__Task statement__: Which of the lines below include "click"? Each one should be copied out.

Start of Material shown

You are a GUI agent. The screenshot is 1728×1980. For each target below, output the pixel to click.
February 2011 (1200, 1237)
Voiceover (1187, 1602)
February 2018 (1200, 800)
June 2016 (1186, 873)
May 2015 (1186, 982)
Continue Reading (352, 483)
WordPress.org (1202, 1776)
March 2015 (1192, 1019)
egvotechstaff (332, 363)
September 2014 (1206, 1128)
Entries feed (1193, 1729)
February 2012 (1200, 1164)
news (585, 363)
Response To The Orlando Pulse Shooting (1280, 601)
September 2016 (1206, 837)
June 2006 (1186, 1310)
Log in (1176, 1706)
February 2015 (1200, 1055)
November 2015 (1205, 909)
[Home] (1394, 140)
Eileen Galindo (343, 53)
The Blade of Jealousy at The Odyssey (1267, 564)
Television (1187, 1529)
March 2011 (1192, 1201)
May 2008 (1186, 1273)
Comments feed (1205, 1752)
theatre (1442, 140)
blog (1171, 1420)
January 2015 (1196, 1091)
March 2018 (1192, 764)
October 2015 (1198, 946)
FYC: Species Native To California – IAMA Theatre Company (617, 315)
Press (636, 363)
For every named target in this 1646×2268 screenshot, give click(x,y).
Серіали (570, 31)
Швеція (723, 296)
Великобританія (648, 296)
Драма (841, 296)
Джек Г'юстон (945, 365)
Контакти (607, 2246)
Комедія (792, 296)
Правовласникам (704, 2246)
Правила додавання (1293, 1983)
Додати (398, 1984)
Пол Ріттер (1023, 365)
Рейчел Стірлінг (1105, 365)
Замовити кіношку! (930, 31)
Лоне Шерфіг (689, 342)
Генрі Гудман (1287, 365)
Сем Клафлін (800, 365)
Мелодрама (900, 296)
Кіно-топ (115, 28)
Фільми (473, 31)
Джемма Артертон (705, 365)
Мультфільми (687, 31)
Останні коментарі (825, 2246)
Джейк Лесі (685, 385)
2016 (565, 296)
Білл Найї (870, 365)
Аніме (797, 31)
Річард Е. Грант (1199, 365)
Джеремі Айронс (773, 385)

End of Material shown

__Response area__:
You are a GUI agent. The screenshot is 1728×1980. For each target below, output the pixel to click.
For every named target in this 1646×2268 screenshot, give click(x,y).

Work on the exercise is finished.